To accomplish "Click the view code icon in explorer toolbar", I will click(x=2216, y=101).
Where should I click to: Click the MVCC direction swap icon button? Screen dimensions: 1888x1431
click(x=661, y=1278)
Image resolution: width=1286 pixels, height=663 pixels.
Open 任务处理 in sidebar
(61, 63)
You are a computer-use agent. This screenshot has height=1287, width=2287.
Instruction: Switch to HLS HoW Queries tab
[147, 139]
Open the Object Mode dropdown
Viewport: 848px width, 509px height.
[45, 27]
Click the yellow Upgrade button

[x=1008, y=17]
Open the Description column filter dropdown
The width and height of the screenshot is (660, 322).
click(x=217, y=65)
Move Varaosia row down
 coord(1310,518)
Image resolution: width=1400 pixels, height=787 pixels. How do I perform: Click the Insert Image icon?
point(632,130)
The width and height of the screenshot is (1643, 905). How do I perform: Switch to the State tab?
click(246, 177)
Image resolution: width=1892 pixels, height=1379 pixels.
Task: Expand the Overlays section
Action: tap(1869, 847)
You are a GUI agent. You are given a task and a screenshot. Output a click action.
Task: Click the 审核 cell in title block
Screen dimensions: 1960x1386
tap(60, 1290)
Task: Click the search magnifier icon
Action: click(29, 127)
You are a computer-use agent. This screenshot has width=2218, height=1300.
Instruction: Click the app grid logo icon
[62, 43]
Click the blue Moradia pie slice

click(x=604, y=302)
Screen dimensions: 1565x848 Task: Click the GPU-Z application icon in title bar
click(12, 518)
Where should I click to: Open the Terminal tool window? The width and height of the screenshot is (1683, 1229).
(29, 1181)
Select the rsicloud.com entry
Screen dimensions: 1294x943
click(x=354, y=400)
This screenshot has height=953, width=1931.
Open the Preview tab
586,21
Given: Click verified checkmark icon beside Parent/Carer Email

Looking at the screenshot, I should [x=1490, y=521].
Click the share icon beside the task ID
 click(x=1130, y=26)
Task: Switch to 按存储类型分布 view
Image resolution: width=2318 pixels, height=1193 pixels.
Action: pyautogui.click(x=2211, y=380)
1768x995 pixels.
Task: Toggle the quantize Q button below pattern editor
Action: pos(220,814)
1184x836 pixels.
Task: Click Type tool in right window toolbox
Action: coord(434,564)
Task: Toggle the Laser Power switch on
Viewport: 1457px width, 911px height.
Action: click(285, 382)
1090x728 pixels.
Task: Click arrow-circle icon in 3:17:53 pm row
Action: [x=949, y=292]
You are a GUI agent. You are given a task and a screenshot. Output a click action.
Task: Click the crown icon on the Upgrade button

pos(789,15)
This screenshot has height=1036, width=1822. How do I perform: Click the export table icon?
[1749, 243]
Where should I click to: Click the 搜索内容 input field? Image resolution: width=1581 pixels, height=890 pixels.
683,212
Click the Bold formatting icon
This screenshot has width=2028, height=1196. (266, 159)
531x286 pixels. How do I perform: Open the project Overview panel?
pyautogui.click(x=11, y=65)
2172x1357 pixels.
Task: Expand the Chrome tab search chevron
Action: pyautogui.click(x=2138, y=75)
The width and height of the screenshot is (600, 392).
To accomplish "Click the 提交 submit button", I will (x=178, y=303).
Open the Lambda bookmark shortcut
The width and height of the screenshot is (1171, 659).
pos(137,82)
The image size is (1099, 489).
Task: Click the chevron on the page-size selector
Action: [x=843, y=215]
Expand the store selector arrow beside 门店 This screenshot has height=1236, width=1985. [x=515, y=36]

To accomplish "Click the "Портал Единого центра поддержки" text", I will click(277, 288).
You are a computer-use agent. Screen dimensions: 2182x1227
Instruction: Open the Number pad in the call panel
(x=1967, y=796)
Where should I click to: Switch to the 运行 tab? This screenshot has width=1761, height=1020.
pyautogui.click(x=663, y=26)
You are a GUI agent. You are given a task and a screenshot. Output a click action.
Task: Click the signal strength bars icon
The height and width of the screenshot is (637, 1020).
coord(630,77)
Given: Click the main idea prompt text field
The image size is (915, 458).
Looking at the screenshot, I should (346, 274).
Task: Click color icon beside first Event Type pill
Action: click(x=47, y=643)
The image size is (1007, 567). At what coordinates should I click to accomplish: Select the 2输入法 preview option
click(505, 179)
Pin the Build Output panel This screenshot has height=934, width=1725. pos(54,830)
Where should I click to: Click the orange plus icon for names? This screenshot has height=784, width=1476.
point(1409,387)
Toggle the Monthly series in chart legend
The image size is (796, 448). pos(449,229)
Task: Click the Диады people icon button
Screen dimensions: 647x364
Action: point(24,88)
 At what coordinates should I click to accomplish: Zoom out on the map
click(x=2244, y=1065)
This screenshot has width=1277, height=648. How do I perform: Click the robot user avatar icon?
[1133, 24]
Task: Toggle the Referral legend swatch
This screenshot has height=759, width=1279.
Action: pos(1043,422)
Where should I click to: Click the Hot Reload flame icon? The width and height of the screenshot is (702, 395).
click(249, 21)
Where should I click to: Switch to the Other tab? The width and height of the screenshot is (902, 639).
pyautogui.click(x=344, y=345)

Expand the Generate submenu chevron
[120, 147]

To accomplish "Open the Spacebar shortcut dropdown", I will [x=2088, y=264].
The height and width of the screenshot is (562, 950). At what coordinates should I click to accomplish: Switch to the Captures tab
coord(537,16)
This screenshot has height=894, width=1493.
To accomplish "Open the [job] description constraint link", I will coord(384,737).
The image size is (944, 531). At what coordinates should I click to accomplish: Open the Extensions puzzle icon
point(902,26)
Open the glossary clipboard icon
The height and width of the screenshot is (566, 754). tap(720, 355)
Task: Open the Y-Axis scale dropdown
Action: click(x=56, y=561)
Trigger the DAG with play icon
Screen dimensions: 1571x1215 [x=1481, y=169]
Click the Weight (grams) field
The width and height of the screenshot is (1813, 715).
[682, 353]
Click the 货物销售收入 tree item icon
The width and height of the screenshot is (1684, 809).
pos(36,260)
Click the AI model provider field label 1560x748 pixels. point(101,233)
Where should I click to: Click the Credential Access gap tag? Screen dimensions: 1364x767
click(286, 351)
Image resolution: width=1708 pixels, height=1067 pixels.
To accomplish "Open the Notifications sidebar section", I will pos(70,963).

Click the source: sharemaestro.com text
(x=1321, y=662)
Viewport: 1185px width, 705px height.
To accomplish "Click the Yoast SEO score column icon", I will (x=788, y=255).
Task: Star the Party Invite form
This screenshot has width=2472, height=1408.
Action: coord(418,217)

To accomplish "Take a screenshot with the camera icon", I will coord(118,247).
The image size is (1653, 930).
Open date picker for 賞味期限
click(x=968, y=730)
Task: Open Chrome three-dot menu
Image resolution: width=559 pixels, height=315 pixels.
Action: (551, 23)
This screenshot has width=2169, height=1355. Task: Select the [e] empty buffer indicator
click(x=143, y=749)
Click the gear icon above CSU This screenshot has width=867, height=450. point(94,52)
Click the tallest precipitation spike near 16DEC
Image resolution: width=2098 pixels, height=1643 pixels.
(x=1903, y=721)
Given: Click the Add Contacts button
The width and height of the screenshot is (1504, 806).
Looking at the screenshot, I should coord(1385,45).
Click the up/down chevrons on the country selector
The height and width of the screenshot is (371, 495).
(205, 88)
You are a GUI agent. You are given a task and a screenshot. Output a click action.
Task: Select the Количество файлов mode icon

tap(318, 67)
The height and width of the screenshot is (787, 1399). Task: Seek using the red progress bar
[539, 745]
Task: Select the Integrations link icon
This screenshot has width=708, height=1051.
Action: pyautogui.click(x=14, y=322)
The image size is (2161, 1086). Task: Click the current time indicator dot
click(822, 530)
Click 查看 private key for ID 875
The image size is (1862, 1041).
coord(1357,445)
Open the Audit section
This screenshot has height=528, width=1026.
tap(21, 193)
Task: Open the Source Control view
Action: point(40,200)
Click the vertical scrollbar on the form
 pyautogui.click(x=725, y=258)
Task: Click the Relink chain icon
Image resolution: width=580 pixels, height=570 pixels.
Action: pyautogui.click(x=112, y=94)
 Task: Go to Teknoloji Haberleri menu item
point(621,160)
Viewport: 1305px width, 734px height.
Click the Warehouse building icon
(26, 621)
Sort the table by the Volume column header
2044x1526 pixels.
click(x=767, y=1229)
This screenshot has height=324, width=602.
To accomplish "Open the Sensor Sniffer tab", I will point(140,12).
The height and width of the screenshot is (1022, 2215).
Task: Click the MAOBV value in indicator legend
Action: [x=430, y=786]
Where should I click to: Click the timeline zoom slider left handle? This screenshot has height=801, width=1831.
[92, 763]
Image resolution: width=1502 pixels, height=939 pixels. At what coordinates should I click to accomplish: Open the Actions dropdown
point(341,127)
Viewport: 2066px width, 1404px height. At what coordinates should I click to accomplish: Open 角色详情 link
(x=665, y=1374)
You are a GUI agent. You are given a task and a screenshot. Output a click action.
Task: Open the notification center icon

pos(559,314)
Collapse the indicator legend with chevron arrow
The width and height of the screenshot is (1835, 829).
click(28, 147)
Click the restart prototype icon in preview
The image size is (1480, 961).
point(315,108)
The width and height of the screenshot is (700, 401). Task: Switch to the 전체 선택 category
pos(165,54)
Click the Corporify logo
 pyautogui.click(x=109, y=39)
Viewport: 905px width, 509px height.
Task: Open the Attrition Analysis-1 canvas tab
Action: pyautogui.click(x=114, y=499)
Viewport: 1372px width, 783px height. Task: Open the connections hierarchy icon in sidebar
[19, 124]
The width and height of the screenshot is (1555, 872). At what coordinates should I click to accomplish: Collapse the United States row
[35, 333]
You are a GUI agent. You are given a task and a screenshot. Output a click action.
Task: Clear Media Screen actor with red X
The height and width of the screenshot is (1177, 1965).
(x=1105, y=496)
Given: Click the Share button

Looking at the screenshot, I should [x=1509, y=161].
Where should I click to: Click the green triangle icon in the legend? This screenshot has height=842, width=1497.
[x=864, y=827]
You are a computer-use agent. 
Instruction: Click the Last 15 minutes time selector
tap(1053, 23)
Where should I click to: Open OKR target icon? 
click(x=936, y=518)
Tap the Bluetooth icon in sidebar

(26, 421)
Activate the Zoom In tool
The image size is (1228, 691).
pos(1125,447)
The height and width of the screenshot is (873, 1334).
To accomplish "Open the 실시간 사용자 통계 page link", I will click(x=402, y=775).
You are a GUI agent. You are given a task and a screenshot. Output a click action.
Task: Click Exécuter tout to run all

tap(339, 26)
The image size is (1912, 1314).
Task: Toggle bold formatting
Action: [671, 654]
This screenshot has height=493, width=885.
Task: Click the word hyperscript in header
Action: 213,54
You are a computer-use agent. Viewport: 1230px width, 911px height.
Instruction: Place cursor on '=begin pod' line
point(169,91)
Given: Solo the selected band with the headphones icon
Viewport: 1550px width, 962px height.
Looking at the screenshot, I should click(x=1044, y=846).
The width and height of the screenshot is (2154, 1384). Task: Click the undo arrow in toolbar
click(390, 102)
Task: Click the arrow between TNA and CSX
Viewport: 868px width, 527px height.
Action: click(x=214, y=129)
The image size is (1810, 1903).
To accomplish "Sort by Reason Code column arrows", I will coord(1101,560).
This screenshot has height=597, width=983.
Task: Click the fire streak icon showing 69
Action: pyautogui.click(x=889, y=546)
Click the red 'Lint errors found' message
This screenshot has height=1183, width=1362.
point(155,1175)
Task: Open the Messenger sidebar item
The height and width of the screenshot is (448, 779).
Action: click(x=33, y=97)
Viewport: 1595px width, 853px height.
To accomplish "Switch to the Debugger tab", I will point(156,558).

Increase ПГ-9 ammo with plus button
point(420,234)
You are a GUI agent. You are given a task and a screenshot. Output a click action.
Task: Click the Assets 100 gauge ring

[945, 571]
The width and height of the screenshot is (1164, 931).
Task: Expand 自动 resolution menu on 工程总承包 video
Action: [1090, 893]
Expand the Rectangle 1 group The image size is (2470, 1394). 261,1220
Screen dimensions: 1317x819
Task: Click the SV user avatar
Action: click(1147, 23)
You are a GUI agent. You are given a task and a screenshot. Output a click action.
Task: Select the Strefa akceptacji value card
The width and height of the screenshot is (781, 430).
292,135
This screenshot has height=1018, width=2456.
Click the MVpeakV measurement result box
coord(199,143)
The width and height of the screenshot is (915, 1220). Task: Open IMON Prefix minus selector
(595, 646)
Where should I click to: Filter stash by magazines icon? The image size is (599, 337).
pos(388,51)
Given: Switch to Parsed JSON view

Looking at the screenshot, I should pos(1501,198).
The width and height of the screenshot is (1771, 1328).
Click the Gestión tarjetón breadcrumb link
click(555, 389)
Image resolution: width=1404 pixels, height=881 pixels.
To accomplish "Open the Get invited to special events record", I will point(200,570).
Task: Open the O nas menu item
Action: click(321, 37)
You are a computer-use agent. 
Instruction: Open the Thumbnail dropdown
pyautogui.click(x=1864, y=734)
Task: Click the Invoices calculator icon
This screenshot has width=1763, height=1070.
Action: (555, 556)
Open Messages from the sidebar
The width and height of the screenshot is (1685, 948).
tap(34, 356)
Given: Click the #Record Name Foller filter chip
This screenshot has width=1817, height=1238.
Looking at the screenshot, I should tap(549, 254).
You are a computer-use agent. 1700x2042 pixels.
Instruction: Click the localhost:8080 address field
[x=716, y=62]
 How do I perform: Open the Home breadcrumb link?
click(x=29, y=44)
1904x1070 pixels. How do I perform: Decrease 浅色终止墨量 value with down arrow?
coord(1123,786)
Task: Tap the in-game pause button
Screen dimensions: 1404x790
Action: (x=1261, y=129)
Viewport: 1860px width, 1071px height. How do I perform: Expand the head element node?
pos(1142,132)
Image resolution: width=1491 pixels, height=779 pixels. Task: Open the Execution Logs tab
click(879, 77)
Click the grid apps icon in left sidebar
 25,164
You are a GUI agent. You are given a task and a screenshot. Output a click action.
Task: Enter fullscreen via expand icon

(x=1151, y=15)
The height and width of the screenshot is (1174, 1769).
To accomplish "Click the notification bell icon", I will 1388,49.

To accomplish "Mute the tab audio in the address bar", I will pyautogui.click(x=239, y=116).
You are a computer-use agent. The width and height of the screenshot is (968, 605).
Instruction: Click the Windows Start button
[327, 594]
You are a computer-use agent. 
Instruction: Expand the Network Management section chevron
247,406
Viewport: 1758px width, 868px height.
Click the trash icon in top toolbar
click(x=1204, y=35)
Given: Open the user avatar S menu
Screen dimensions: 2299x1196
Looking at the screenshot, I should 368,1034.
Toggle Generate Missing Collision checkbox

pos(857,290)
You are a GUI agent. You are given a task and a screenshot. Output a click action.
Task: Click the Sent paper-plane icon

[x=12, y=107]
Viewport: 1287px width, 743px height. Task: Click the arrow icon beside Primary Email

++++++++++

Exercise instructions> Keep both end lines and retype everything in the records above from the line containing "Viewport: 868px width, 527px height." through the line containing "Task: Select the Strefa akceptacji value card", exactly, with nothing else.

Solution>
Viewport: 868px width, 527px height.
Action: click(x=214, y=129)
The image size is (1810, 1903).
To accomplish "Sort by Reason Code column arrows", I will coord(1101,560).
This screenshot has height=597, width=983.
Task: Click the fire streak icon showing 69
Action: pyautogui.click(x=889, y=546)
Click the red 'Lint errors found' message
This screenshot has height=1183, width=1362.
point(155,1175)
Task: Open the Messenger sidebar item
The height and width of the screenshot is (448, 779).
Action: click(x=33, y=97)
Viewport: 1595px width, 853px height.
To accomplish "Switch to the Debugger tab", I will point(156,558).

Increase ПГ-9 ammo with plus button
point(420,234)
You are a GUI agent. You are given a task and a screenshot. Output a click action.
Task: Click the Assets 100 gauge ring

[945, 571]
The width and height of the screenshot is (1164, 931).
Task: Expand 自动 resolution menu on 工程总承包 video
Action: [1090, 893]
Expand the Rectangle 1 group The image size is (2470, 1394). 261,1220
Screen dimensions: 1317x819
Task: Click the SV user avatar
Action: click(1147, 23)
You are a GUI agent. You are given a task and a screenshot. Output a click action.
Task: Select the Strefa akceptacji value card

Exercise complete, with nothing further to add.